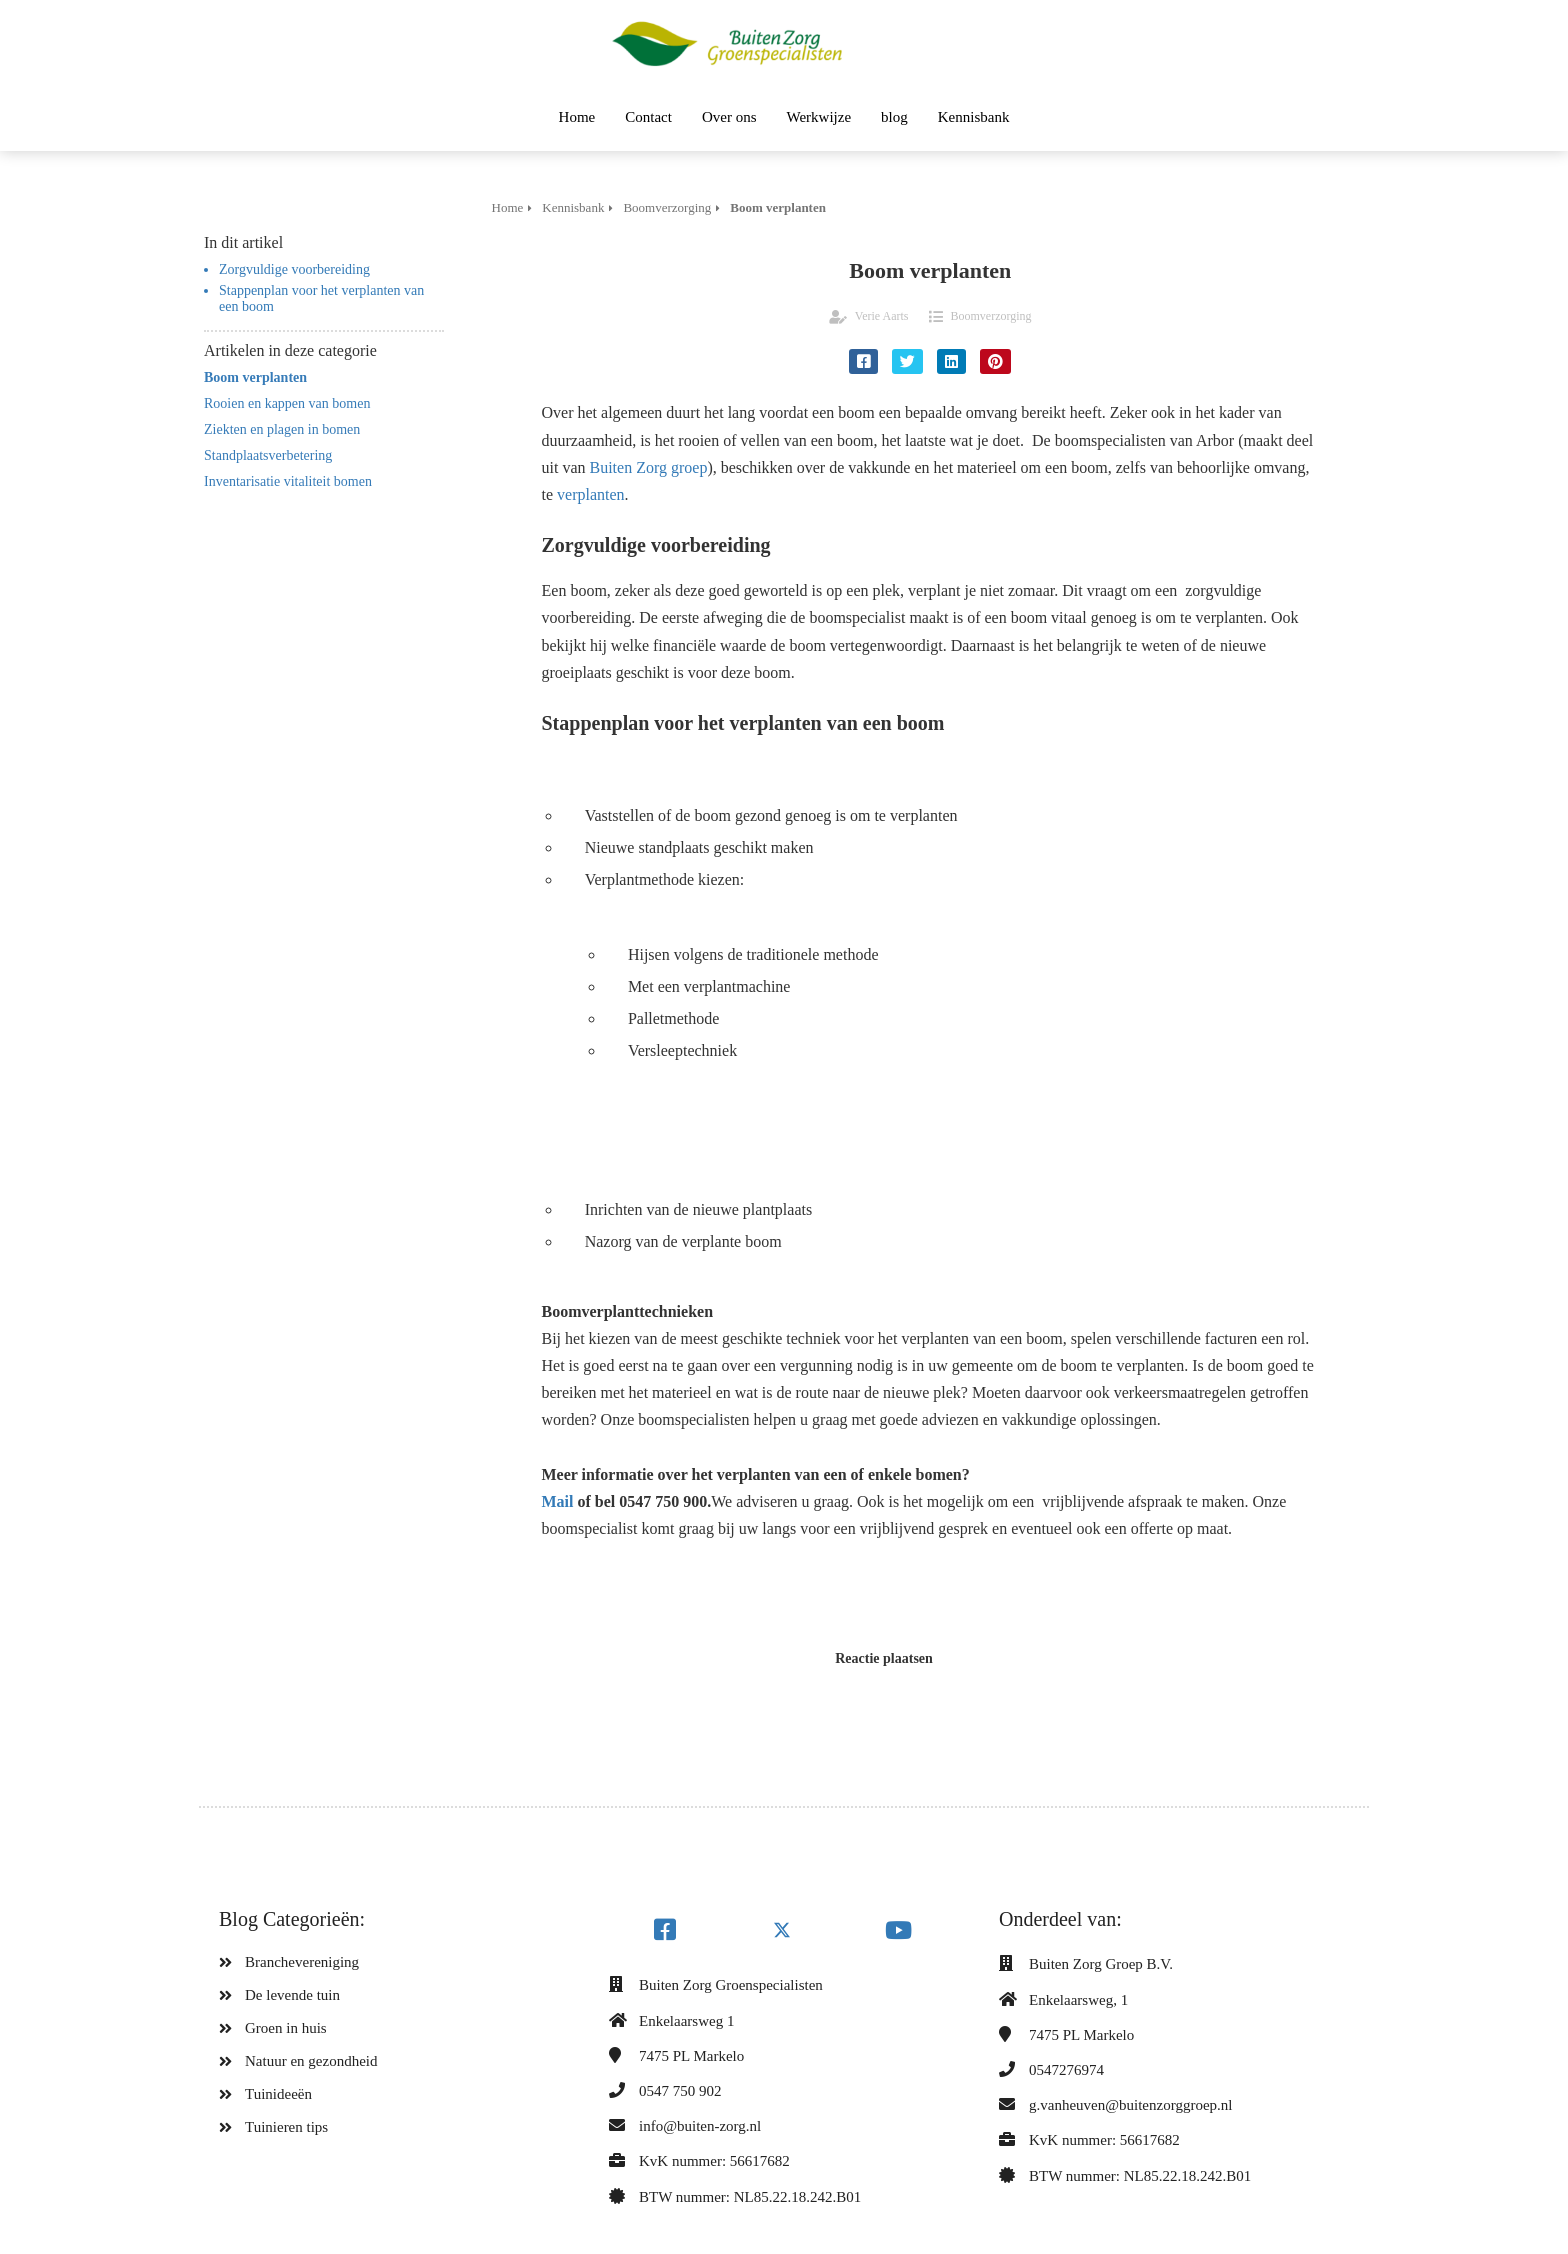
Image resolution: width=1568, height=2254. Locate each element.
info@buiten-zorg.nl (700, 2126)
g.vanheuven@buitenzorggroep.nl (1130, 2105)
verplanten (591, 494)
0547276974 (1066, 2070)
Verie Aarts (882, 316)
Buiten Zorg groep (649, 467)
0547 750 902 (680, 2091)
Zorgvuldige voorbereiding (294, 269)
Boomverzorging (991, 316)
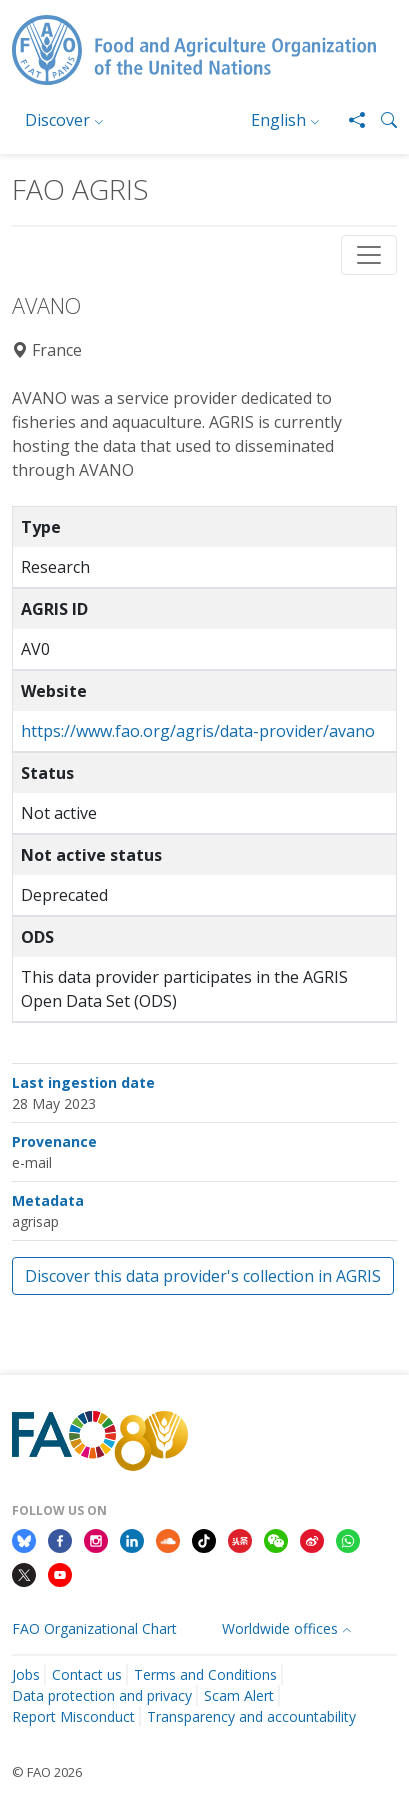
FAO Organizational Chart (94, 1628)
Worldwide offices (280, 1628)
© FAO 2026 (47, 1772)
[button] (381, 120)
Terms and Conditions (205, 1674)
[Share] (349, 120)
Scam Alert (239, 1695)
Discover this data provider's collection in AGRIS (203, 1276)
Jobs (26, 1674)
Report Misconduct (73, 1716)
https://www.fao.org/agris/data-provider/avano (198, 731)
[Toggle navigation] (369, 255)
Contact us (87, 1674)
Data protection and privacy (102, 1695)
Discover (57, 120)
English (278, 120)
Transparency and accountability (251, 1716)
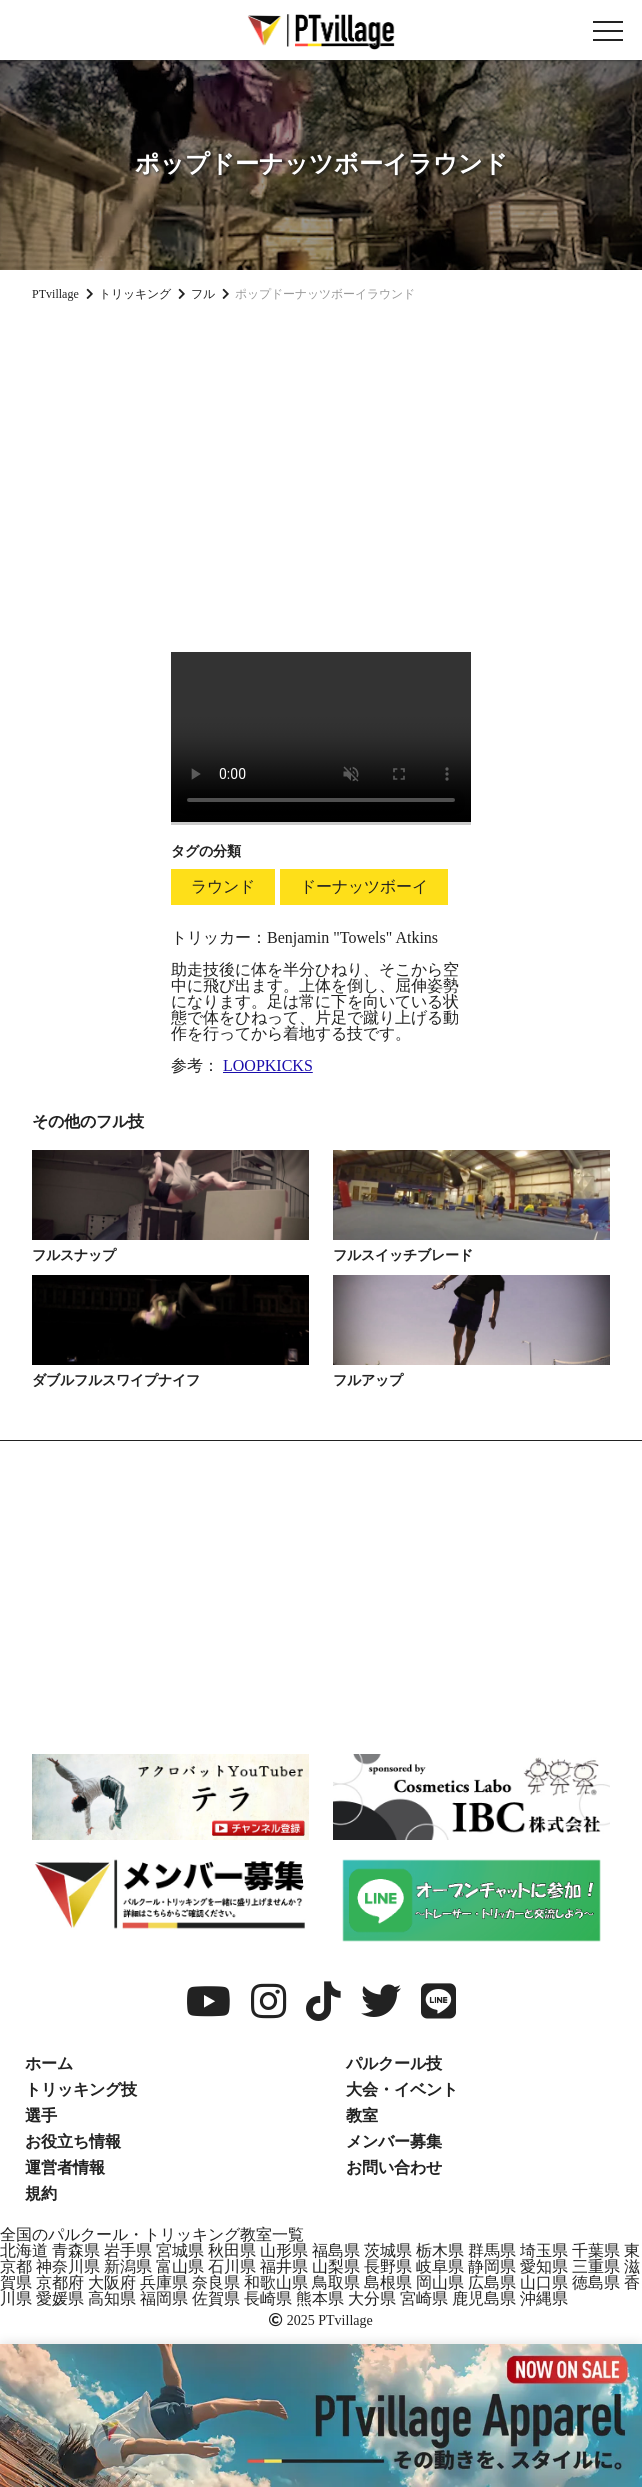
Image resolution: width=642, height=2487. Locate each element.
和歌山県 (276, 2282)
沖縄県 (544, 2298)
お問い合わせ (394, 2167)
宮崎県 (424, 2298)
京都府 (60, 2282)
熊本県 (320, 2298)
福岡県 (164, 2298)
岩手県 (128, 2250)
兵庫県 (164, 2282)
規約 (41, 2193)
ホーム (49, 2063)
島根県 (388, 2282)
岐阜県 (440, 2266)
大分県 (372, 2298)
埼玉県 (544, 2250)
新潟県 (128, 2266)
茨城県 (388, 2250)
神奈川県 (68, 2266)
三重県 (596, 2266)
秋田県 (232, 2250)
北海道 (24, 2250)
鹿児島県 (484, 2298)
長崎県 (268, 2298)
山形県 (284, 2250)
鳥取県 (336, 2282)
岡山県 (440, 2282)
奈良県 (216, 2282)
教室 (362, 2115)
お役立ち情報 (73, 2141)
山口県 (544, 2282)
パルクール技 (394, 2063)
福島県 (336, 2250)
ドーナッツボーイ (364, 886)
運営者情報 (65, 2167)
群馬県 (492, 2250)
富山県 (180, 2266)
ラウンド (223, 886)
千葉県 (596, 2250)
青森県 (76, 2250)
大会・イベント (402, 2089)
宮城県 (180, 2250)
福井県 (284, 2266)
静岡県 (492, 2266)
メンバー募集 (394, 2141)
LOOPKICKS (268, 1065)
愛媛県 (60, 2298)
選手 (41, 2115)
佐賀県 (216, 2298)
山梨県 (336, 2266)
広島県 (492, 2282)
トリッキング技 (81, 2089)
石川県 (232, 2266)
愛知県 (544, 2266)
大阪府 (112, 2282)
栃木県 (440, 2250)
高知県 (112, 2298)
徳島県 (596, 2282)
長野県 (388, 2266)
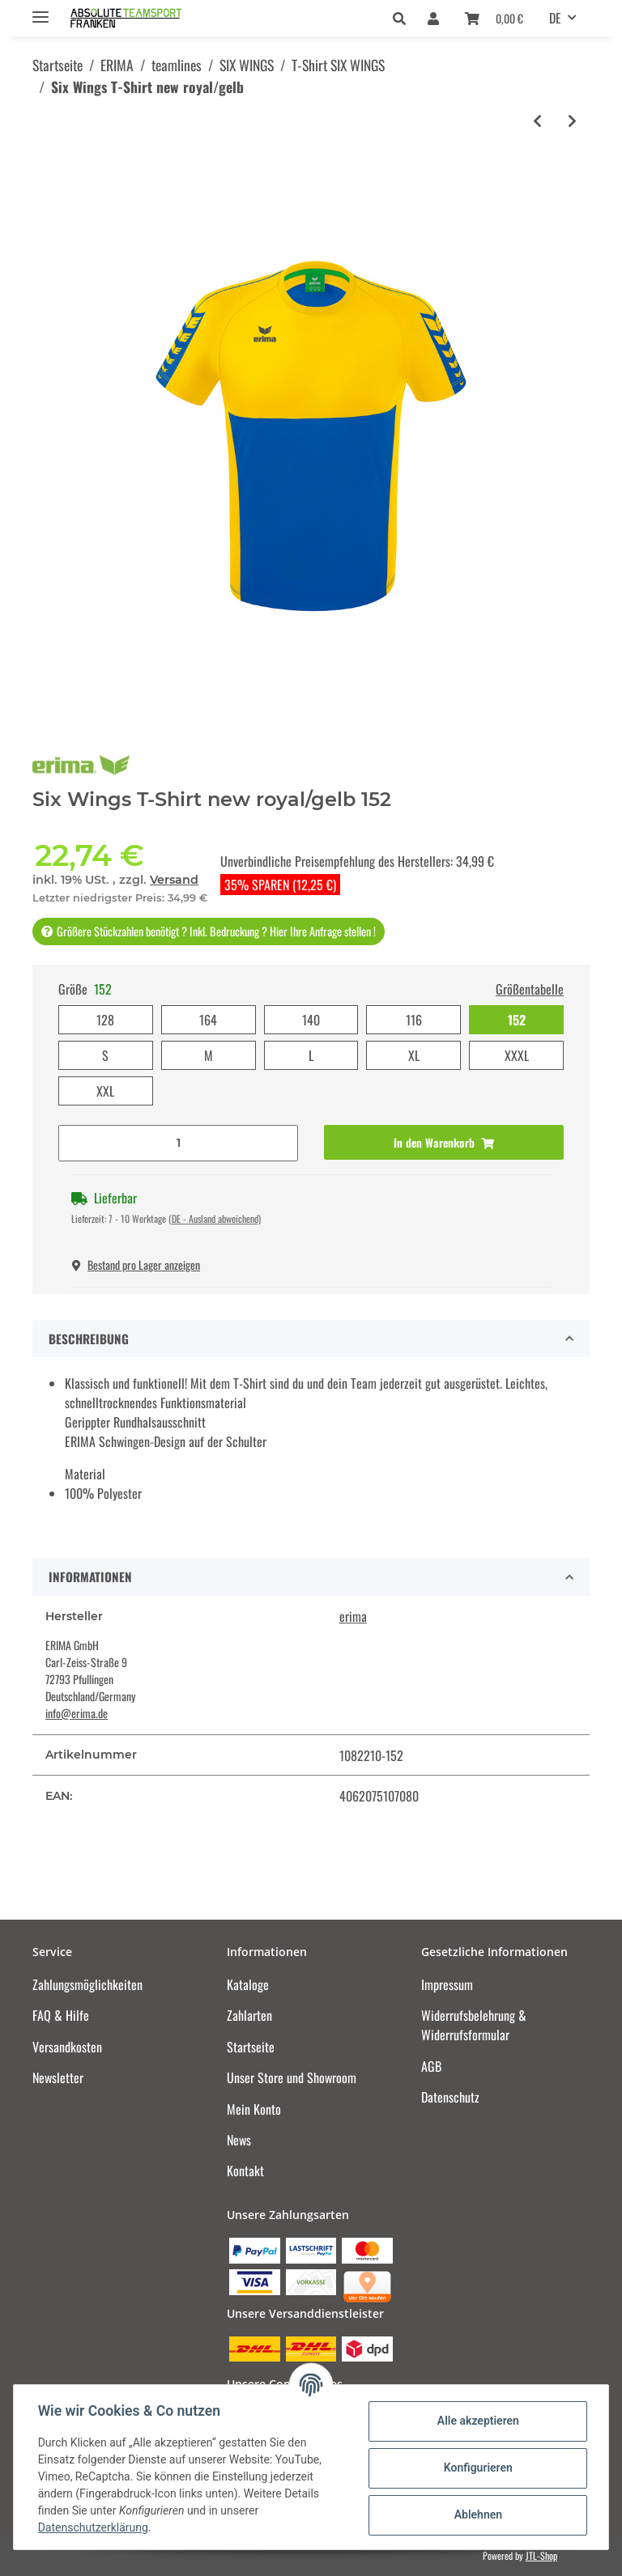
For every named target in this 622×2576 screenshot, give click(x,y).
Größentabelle (530, 989)
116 (414, 1019)
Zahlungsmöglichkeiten (87, 1984)
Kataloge (248, 1984)
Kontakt (245, 2170)
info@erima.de (76, 1712)
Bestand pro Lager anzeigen (136, 1264)
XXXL (517, 1055)
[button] (404, 18)
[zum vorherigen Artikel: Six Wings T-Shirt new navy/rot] (537, 121)
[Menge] (178, 1143)
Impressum (447, 1984)
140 (311, 1019)
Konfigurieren (475, 2467)
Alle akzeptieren (476, 2420)
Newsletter (57, 2077)
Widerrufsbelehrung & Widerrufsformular (473, 2024)
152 (517, 1019)
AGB (431, 2066)
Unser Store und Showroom (291, 2077)
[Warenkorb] (494, 18)
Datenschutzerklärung (95, 2527)
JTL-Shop (541, 2555)
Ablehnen (476, 2514)
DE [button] (555, 18)
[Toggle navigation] (40, 10)
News (239, 2139)
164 (208, 1019)
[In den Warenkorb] (444, 1142)
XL (414, 1055)
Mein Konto (254, 2109)
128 (105, 1019)
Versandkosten (67, 2046)
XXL (105, 1091)
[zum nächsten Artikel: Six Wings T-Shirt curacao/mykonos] (572, 121)
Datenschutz (450, 2097)
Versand (174, 879)
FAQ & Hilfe (60, 2015)
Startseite (251, 2046)
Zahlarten (249, 2015)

□ □ □

What is needed: Please render the items above as a JSON list of strings, one string per line, with blank lines and the pictures left out.

Written answer:
[
  "Image resolution: width=1568, height=2254. Locate each element.",
  "info@buiten-zorg.nl (700, 2126)",
  "g.vanheuven@buitenzorggroep.nl (1130, 2105)",
  "verplanten (591, 494)",
  "0547276974 (1066, 2070)",
  "Verie Aarts (882, 316)",
  "Buiten Zorg groep (649, 467)",
  "0547 750 902 (680, 2091)",
  "Zorgvuldige voorbereiding (294, 269)",
  "Boomverzorging (991, 316)",
  "FAO Organizational Chart (94, 1628)",
  "Worldwide offices (280, 1628)",
  "© FAO 2026 (47, 1772)",
  "[button] (381, 120)",
  "Terms and Conditions (205, 1674)",
  "[Share] (349, 120)",
  "Scam Alert (239, 1695)",
  "Discover this data provider's collection in AGRIS (203, 1276)",
  "Jobs (26, 1674)",
  "Report Misconduct (73, 1716)",
  "https://www.fao.org/agris/data-provider/avano (198, 731)",
  "[Toggle navigation] (369, 255)",
  "Contact us (87, 1674)",
  "Data protection and privacy (102, 1695)",
  "Discover (57, 120)",
  "English (278, 120)",
  "Transparency and accountability (251, 1716)",
  "Image resolution: width=642, height=2487. Locate each element.",
  "和歌山県 (276, 2282)",
  "沖縄県 (544, 2298)",
  "お問い合わせ (394, 2167)",
  "宮崎県 (424, 2298)",
  "京都府 (60, 2282)",
  "熊本県 (320, 2298)",
  "福岡県 (164, 2298)",
  "岩手県 (128, 2250)",
  "兵庫県 (164, 2282)",
  "規約 (41, 2193)",
  "ホーム (49, 2063)",
  "島根県 (388, 2282)",
  "岐阜県 (440, 2266)",
  "大分県 (372, 2298)",
  "埼玉県 (544, 2250)",
  "新潟県 (128, 2266)",
  "茨城県 (388, 2250)",
  "神奈川県 (68, 2266)",
  "三重県 (596, 2266)",
  "秋田県 (232, 2250)",
  "北海道 (24, 2250)",
  "鹿児島県 (484, 2298)",
  "長崎県 (268, 2298)",
  "山形県 (284, 2250)",
  "鳥取県 (336, 2282)",
  "岡山県 (440, 2282)",
  "奈良県 (216, 2282)",
  "教室 (362, 2115)",
  "お役立ち情報 (73, 2141)",
  "山口県 (544, 2282)",
  "パルクール技 (394, 2063)",
  "福島県 (336, 2250)",
  "ドーナッツボーイ (364, 886)",
  "運営者情報 (65, 2167)",
  "群馬県 (492, 2250)",
  "富山県 (180, 2266)",
  "ラウンド (223, 886)",
  "千葉県 (596, 2250)",
  "青森県 (76, 2250)",
  "大会・イベント (402, 2089)",
  "宮城県 (180, 2250)",
  "福井県 (284, 2266)",
  "静岡県 (492, 2266)",
  "メンバー募集 (394, 2141)",
  "LOOPKICKS (268, 1065)",
  "愛媛県 (60, 2298)",
  "選手 (41, 2115)",
  "佐賀県 (216, 2298)",
  "山梨県 (336, 2266)",
  "広島県 (492, 2282)",
  "トリッキング技 (81, 2089)",
  "石川県 (232, 2266)",
  "愛知県 (544, 2266)",
  "大阪府 (112, 2282)",
  "栃木県 (440, 2250)",
  "高知県 (112, 2298)",
  "徳島県 (596, 2282)",
  "長野県 (388, 2266)",
  "For every named target in this 622×2576 screenshot, give click(x,y).",
  "Größentabelle (530, 989)",
  "116 (414, 1019)",
  "Zahlungsmöglichkeiten (87, 1984)",
  "Kataloge (248, 1984)",
  "Kontakt (245, 2170)",
  "info@erima.de (76, 1712)",
  "Bestand pro Lager anzeigen (136, 1264)",
  "XXXL (517, 1055)",
  "[button] (404, 18)",
  "[zum vorherigen Artikel: Six Wings T-Shirt new navy/rot] (537, 121)",
  "[Menge] (178, 1143)",
  "Impressum (447, 1984)",
  "140 (311, 1019)",
  "Konfigurieren (475, 2467)",
  "Alle akzeptieren (476, 2420)",
  "Newsletter (57, 2077)",
  "Widerrufsbelehrung & Widerrufsformular (473, 2024)",
  "152 (517, 1019)",
  "AGB (431, 2066)",
  "Unser Store und Showroom (291, 2077)",
  "[Warenkorb] (494, 18)",
  "Datenschutzerklärung (95, 2527)",
  "JTL-Shop (541, 2555)",
  "Ablehnen (476, 2514)",
  "DE [button] (555, 18)",
  "[Toggle navigation] (40, 10)",
  "News (239, 2139)",
  "164 (208, 1019)",
  "[In den Warenkorb] (444, 1142)",
  "XL (414, 1055)",
  "Mein Konto (254, 2109)",
  "128 (105, 1019)",
  "Versandkosten (67, 2046)",
  "XXL (105, 1091)",
  "[zum nächsten Artikel: Six Wings T-Shirt curacao/mykonos] (572, 121)",
  "Datenschutz (450, 2097)",
  "Versand (174, 879)",
  "FAQ & Hilfe (60, 2015)",
  "Startseite (251, 2046)",
  "Zahlarten (249, 2015)"
]